▸ Supplied data:

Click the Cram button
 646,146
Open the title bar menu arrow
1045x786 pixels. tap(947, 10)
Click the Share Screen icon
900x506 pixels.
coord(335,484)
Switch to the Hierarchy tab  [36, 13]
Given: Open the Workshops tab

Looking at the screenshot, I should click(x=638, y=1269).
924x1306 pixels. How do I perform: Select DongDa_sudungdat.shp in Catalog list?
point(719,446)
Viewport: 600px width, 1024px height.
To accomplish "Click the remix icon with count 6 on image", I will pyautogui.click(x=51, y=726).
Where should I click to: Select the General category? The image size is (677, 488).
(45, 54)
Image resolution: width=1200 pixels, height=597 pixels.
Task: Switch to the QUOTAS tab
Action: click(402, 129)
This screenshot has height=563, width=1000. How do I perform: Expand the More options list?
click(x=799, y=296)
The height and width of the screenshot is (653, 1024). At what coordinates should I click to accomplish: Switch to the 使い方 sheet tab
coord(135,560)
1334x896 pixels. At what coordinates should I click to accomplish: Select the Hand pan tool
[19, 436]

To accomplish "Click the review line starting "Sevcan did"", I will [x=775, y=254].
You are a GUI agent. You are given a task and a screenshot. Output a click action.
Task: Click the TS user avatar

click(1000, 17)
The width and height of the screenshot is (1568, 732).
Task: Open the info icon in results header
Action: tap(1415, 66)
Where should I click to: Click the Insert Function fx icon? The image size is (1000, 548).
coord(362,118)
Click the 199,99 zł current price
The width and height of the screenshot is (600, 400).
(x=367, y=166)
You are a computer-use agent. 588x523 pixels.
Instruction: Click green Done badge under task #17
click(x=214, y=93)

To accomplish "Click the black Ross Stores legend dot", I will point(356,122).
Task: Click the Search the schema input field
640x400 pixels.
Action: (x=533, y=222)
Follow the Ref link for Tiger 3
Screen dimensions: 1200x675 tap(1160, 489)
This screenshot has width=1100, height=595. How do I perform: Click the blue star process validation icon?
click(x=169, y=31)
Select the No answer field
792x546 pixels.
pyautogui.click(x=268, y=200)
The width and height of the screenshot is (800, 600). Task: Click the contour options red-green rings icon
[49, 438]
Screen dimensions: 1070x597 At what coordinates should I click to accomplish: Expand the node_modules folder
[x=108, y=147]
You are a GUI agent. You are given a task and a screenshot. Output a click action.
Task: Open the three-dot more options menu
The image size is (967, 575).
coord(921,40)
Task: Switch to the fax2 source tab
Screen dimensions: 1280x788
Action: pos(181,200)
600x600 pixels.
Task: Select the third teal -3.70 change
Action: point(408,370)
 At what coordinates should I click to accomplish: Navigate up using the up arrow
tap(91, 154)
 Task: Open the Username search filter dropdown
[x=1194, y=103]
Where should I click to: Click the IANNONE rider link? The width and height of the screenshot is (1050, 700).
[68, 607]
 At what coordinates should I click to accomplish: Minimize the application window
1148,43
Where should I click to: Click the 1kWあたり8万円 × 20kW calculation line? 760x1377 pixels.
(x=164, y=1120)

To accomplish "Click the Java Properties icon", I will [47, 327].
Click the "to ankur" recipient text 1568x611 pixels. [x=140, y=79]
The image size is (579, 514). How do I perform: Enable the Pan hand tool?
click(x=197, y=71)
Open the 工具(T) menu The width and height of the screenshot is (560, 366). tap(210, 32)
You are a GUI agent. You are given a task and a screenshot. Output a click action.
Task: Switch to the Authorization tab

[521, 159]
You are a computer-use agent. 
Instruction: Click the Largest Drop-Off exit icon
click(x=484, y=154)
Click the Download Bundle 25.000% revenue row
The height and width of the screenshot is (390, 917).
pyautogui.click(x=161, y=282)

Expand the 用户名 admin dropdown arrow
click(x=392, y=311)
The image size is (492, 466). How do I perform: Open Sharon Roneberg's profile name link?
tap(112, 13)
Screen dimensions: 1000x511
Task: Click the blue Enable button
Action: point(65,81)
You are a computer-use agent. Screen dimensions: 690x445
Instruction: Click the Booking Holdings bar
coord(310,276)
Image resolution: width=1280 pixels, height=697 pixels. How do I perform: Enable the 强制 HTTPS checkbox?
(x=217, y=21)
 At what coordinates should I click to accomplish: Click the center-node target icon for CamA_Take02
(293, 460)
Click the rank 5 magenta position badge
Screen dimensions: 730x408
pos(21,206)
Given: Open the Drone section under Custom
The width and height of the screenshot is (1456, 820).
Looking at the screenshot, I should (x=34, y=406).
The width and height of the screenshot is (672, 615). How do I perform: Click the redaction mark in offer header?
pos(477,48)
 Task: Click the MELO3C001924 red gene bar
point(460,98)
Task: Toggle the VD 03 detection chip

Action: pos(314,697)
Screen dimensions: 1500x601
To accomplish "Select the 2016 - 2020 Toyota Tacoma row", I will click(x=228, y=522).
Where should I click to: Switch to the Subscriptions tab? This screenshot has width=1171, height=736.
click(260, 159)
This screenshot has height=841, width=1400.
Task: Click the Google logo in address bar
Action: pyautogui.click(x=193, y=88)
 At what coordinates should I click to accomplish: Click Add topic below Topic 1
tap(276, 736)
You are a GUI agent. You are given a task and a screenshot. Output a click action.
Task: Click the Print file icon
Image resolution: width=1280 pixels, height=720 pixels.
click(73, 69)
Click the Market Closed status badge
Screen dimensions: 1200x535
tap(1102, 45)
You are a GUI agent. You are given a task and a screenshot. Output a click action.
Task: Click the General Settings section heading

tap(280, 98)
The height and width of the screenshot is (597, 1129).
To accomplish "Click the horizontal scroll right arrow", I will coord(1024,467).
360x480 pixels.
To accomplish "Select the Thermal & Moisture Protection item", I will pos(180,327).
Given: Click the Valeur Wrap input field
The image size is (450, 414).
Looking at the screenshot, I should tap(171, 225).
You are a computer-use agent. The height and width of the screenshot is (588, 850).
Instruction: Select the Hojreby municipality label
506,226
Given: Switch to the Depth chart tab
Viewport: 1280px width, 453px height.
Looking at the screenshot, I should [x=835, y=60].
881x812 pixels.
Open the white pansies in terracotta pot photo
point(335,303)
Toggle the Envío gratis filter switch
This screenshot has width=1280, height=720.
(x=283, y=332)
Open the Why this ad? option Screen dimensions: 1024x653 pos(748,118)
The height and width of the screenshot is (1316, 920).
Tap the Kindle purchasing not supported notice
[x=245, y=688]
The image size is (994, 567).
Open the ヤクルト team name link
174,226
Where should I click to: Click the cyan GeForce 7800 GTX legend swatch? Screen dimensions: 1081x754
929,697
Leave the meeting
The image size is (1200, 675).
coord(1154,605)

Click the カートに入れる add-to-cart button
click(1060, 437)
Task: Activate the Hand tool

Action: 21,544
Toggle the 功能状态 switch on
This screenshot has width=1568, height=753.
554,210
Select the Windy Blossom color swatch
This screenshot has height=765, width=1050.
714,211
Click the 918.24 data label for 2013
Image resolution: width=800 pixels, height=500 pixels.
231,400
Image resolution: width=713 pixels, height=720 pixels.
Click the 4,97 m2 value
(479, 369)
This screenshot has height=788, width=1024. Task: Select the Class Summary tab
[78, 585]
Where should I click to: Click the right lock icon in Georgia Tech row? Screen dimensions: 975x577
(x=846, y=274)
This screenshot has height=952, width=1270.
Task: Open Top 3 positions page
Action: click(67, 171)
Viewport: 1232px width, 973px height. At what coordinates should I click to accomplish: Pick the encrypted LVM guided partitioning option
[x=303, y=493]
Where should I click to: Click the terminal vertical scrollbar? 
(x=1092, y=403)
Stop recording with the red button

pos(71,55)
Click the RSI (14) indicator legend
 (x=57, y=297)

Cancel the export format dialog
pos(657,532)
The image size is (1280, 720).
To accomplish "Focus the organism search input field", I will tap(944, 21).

▸ Activity:
Extract from the material all lines containing the string "will".

▸ Exercise result:
To accomplish "Click the remix icon with count 6 on image", I will pyautogui.click(x=51, y=726).
To accomplish "Click the review line starting "Sevcan did"", I will [x=775, y=254].
To accomplish "Click the black Ross Stores legend dot", I will point(356,122).
To accomplish "Click the Java Properties icon", I will [47, 327].
To accomplish "Select the 2016 - 2020 Toyota Tacoma row", I will click(x=228, y=522).
To accomplish "Click the horizontal scroll right arrow", I will coord(1024,467).
To accomplish "Select the Thermal & Moisture Protection item", I will pos(180,327).
To accomplish "Focus the organism search input field", I will tap(944, 21).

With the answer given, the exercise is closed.